The global climate strike wasn’t intended to “amaze” so-called leaders about “the kids” and allow them to make generic statements about climate change to conceal their pro-fossil fuel industry policies and actions.
The Canadian environment minister whose government bought an 890,000-barrel-per-day tar sands pipeline patronizingly tweeted, “The kids demanding climate action in New York, across Canada, and around the world have it right — It is about their future.”
The prime minister retweeted a local Liberal MP’s tweet, “Climate change affects us all. But nobody will be affected more than our youth. Proud of our community’s youth for speaking up about what matters to them.”
The climate strike wasn’t intended to make MPs proud about “our youth” (sigh); it was meant to spur action at the United Nations Climate Action Summit this week.

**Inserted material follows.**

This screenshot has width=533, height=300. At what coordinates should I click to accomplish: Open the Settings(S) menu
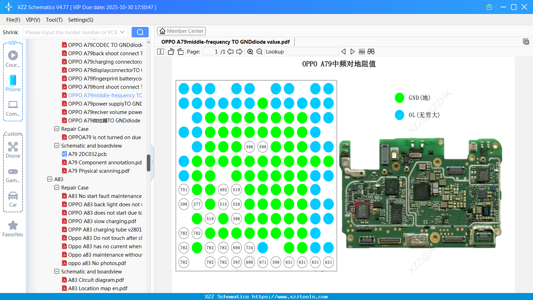tap(80, 20)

Unfortunately, the Liberal government isn’t about to take a whole new Green New Deal agenda to the UN this week.
There’s no indication that the Liberals are about to phase out the $3.3 billion in annual subsidies to the oil and gas industry (as promised in 2015) or cancel the purchase of the Trans Mountain pipeline and redirect that $4.5 billion into renewable energy programs.

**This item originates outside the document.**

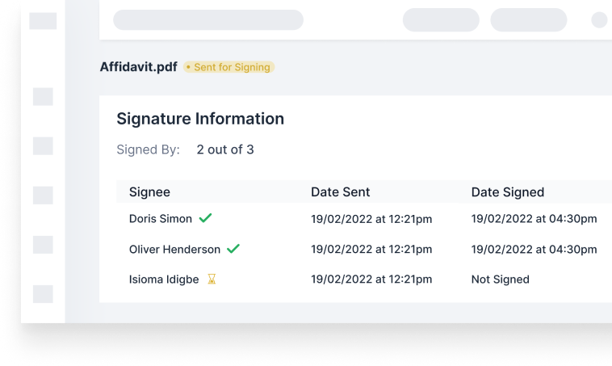
Task: Click the third sidebar placeholder icon
Action: pos(43,196)
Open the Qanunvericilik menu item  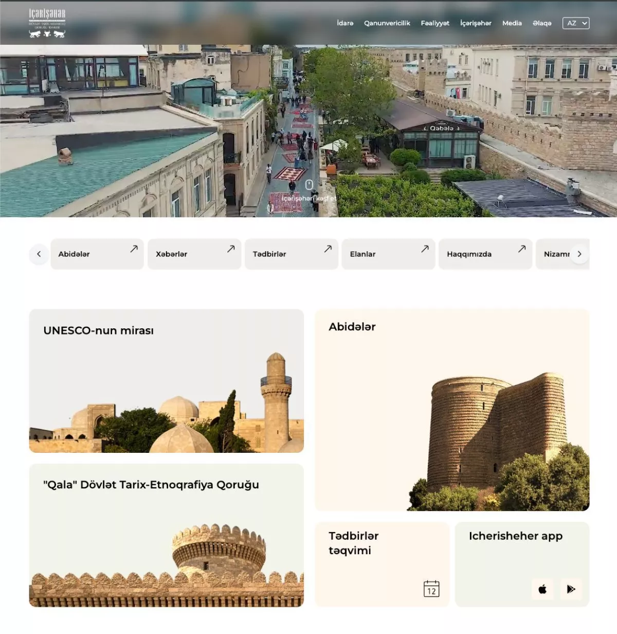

Nor does it seem they are about to increase the ambition of the carbon emission reduction target they adopted from the previous Conservative government. There’s not even a truly credible plan from them that they’ll meet that weak target.
And while Trudeau apologized for his racist blackface actions, he hasn’t made amends for his government’s systemic racism of violating the Indigenous right to free, prior and informed consent (if he did the pipeline route wouldn’t include the Secwepemc Nation and other nations).
Across the pond, the British newspaper The Telegraph stated, “This climate strike is a joke. Childish socialism won’t help the environment.”
George Monbiot had the perfect succinct reply to this: “You don’t have to look far to see where the problem lies. The Telegraph is owned by two billionaires. For the sake of their own, immediate interests they seem prepared to sacrifice a habitable planet.”
And while the Trudeau government’s response may have sounded different than The Telegraph‘s view, it wasn’t, not really.
The Telegraph may be owned by two billionaires, but we have a millionaire prime minister who has not retracted his statement to a roomful of other millionaires that, “No country would find 173 billion barrels of oil in the ground and just leave them there.”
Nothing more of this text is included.